Available data
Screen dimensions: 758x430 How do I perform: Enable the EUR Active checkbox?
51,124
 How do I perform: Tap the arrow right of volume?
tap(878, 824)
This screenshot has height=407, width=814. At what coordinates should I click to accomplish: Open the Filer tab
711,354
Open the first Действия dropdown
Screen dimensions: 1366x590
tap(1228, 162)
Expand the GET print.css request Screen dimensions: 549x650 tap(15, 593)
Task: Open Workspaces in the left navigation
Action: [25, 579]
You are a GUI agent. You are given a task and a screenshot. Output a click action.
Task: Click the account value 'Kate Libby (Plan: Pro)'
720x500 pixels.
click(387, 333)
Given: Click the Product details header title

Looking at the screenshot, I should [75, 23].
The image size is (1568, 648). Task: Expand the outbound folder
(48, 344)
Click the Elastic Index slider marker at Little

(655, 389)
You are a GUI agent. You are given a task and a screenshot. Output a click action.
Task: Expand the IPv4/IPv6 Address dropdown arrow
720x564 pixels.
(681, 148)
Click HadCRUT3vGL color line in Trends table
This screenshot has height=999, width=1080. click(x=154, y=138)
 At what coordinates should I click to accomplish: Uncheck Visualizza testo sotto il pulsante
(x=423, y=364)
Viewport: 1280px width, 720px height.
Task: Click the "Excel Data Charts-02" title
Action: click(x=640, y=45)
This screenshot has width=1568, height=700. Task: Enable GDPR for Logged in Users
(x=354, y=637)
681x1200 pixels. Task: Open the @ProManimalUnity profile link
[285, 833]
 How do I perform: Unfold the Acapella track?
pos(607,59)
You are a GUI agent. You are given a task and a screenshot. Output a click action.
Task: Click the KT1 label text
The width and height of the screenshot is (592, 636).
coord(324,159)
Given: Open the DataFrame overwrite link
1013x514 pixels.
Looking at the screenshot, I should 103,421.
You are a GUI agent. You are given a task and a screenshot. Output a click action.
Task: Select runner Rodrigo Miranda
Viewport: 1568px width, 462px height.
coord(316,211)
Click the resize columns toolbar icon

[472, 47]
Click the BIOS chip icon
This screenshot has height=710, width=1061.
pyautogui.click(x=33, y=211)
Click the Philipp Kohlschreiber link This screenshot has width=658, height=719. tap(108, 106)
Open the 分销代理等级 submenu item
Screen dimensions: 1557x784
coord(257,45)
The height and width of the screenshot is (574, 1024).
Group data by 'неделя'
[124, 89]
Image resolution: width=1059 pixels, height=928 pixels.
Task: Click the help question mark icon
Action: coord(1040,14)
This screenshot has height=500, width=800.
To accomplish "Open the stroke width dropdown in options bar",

Activity
Give back exactly the lines from the one that contains "The width and" to the end of the data above, both of those lines included.

Exercise answer
The width and height of the screenshot is (592, 636).
coord(324,159)
Given: Open the DataFrame overwrite link
1013x514 pixels.
Looking at the screenshot, I should 103,421.
You are a GUI agent. You are given a task and a screenshot. Output a click action.
Task: Select runner Rodrigo Miranda
Viewport: 1568px width, 462px height.
coord(316,211)
Click the resize columns toolbar icon

[472, 47]
Click the BIOS chip icon
This screenshot has height=710, width=1061.
pyautogui.click(x=33, y=211)
Click the Philipp Kohlschreiber link This screenshot has width=658, height=719. tap(108, 106)
Open the 分销代理等级 submenu item
Screen dimensions: 1557x784
coord(257,45)
The height and width of the screenshot is (574, 1024).
Group data by 'неделя'
[124, 89]
Image resolution: width=1059 pixels, height=928 pixels.
Task: Click the help question mark icon
Action: coord(1040,14)
This screenshot has height=500, width=800.
To accomplish "Open the stroke width dropdown in options bar",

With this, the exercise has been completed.